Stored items
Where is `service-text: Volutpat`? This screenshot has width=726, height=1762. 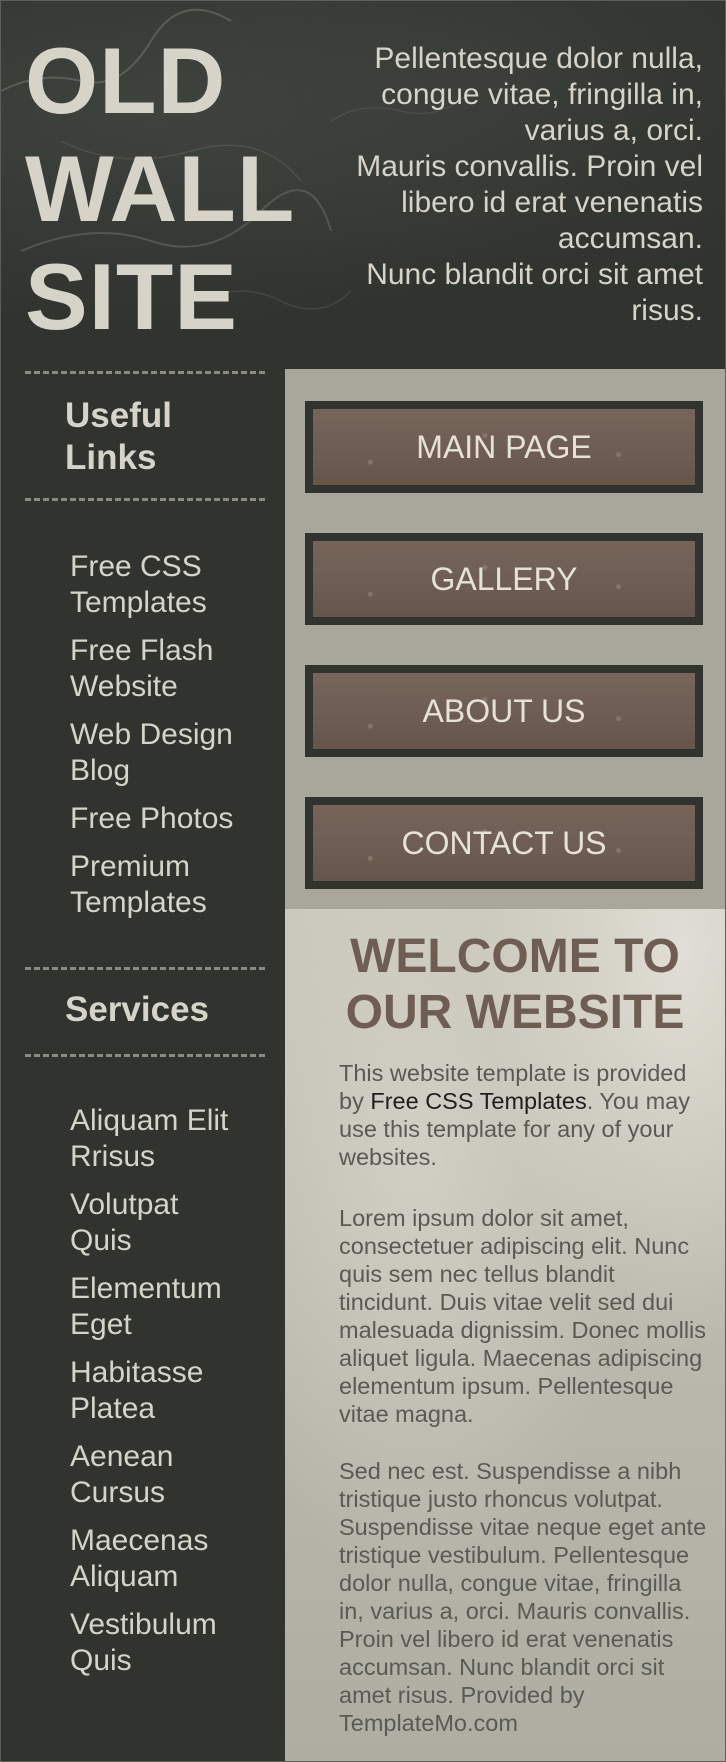
service-text: Volutpat is located at coordinates (124, 1204).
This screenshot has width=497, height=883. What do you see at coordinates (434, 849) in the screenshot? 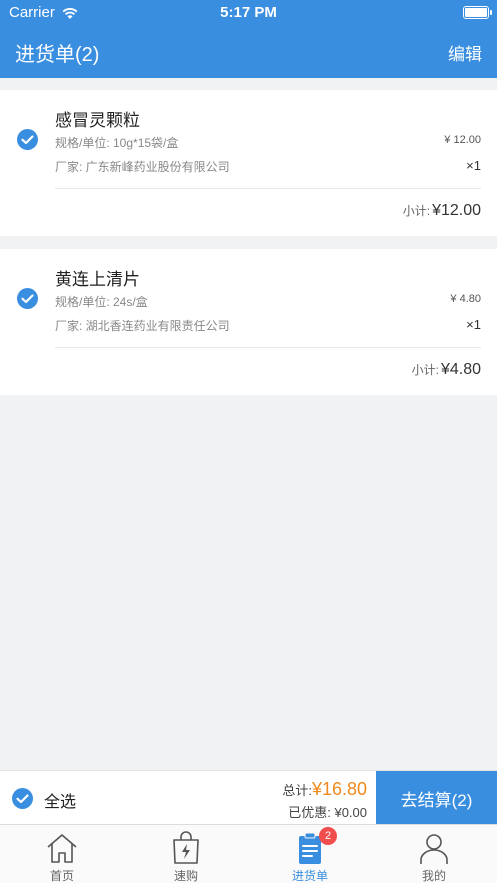
I see `person-icon` at bounding box center [434, 849].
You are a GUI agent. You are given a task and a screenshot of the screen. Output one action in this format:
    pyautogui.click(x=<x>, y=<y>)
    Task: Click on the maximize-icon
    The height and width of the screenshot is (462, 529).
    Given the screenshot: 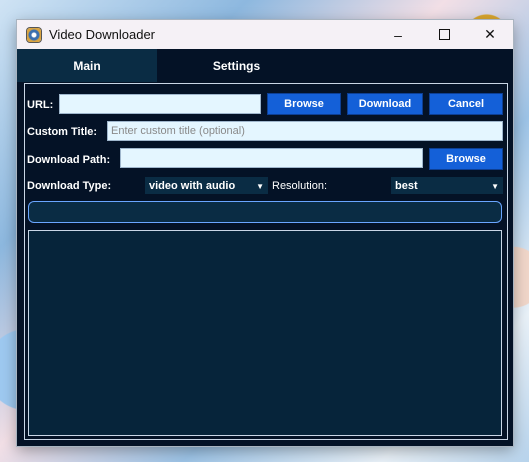 What is the action you would take?
    pyautogui.click(x=444, y=34)
    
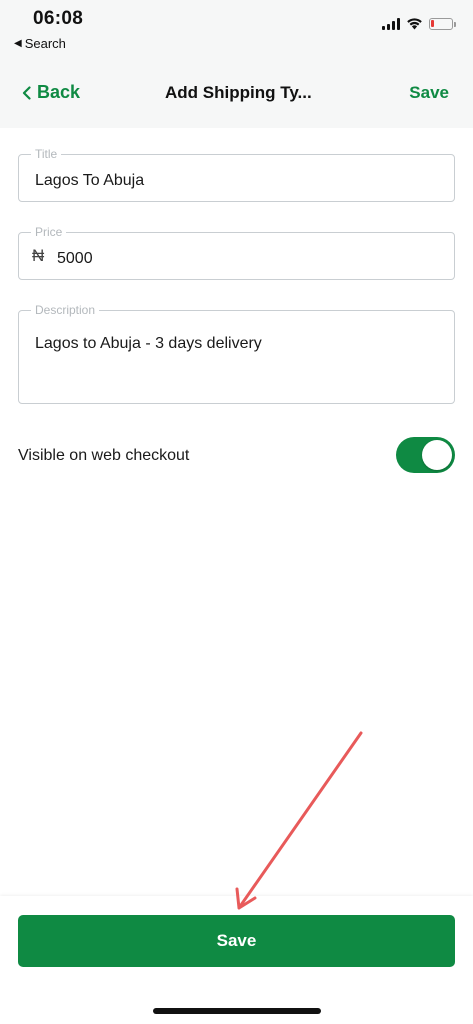 This screenshot has width=473, height=1024. What do you see at coordinates (45, 44) in the screenshot?
I see `status-back-label: Search` at bounding box center [45, 44].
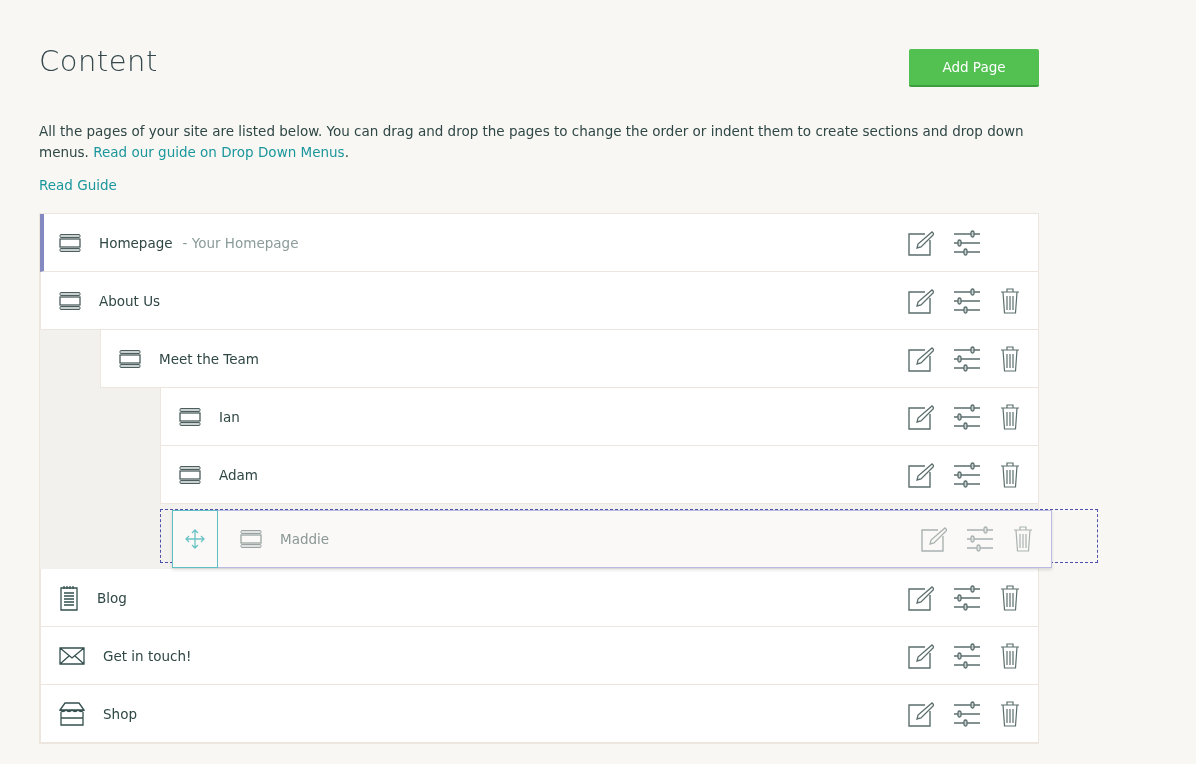 This screenshot has height=764, width=1196. What do you see at coordinates (539, 656) in the screenshot?
I see `page-row: Get in touch!` at bounding box center [539, 656].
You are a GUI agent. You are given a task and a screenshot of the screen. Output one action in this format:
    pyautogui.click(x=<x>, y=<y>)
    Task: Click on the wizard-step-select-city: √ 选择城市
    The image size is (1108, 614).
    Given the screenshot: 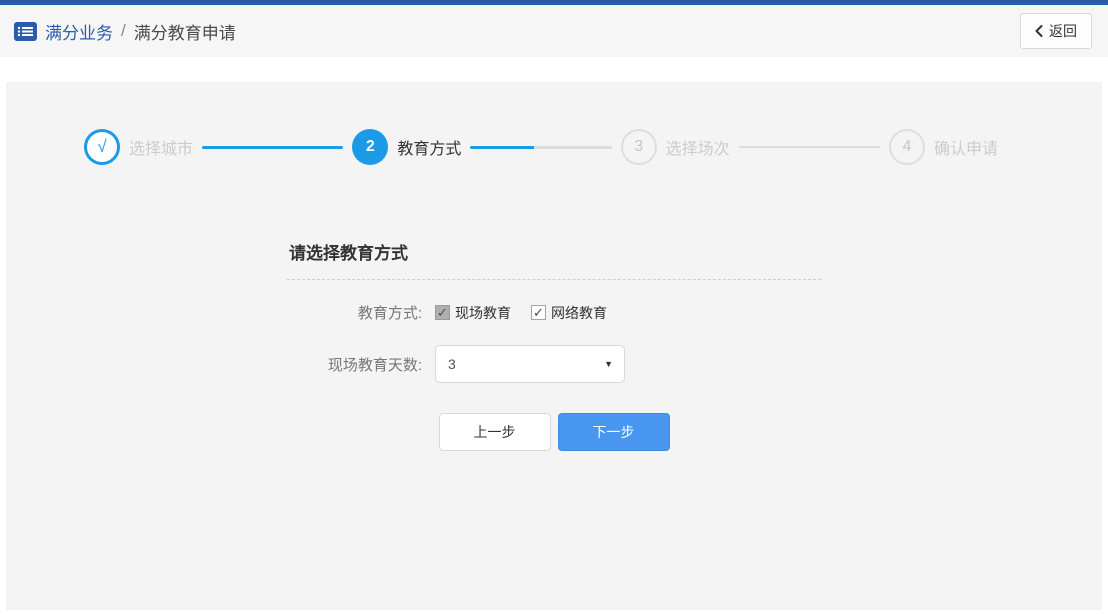 What is the action you would take?
    pyautogui.click(x=138, y=147)
    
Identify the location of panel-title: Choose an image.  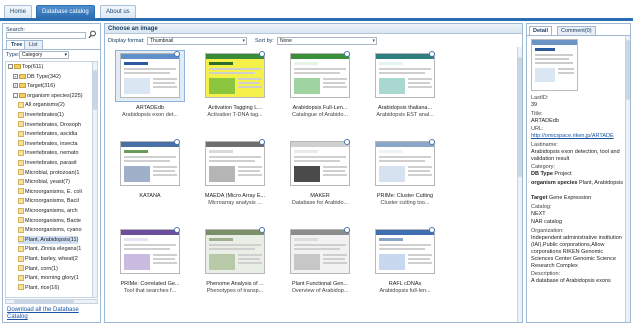
(314, 29).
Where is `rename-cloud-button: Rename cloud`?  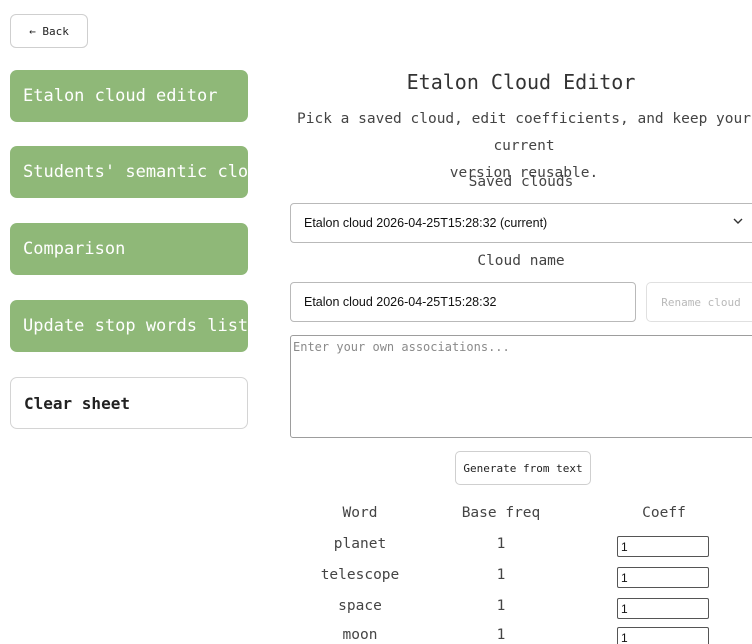
rename-cloud-button: Rename cloud is located at coordinates (699, 302).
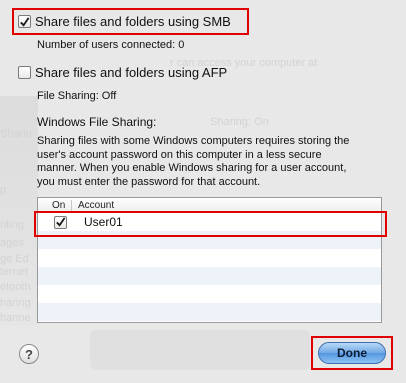 The height and width of the screenshot is (383, 406). Describe the element at coordinates (210, 222) in the screenshot. I see `table-row: User01` at that location.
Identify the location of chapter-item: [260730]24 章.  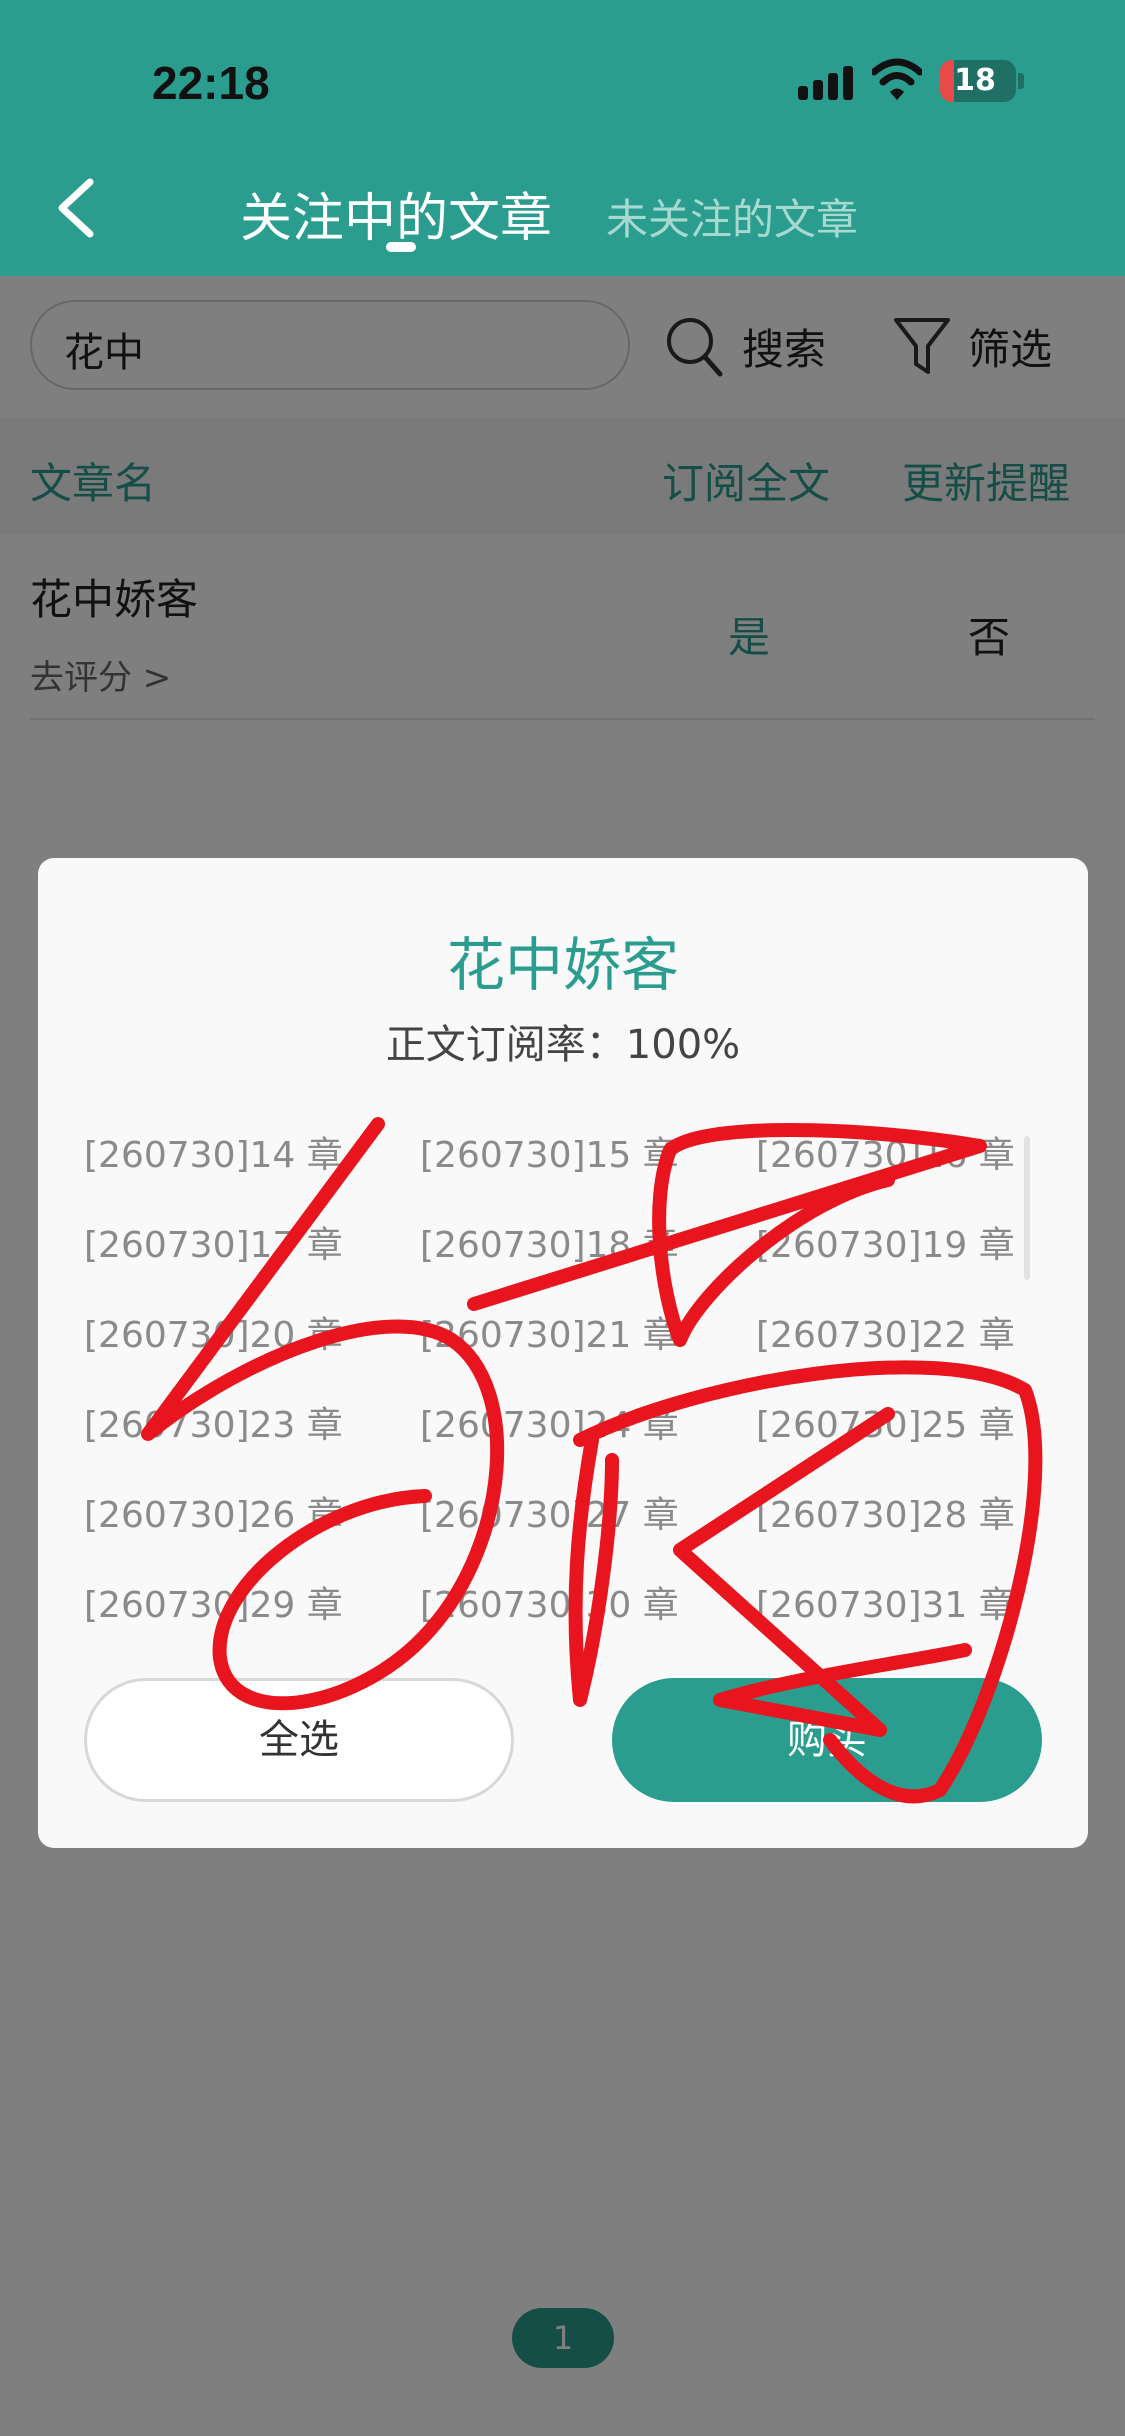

▸ **Your instructions**
Could you rewrite the data from the line with "Identify the location of panel-title: Choose" through the end of the data, swapping "Identify" for "Find" and changing nothing else? Please leave the pictures out of your answer.

▸ **Result for this exercise**
Find the location of panel-title: Choose an image.  
(314, 29).
Where is `rename-cloud-button: Rename cloud`?  
rename-cloud-button: Rename cloud is located at coordinates (699, 302).
 The height and width of the screenshot is (383, 406). Describe the element at coordinates (210, 222) in the screenshot. I see `table-row: User01` at that location.
Find the location of chapter-item: [260730]24 章.  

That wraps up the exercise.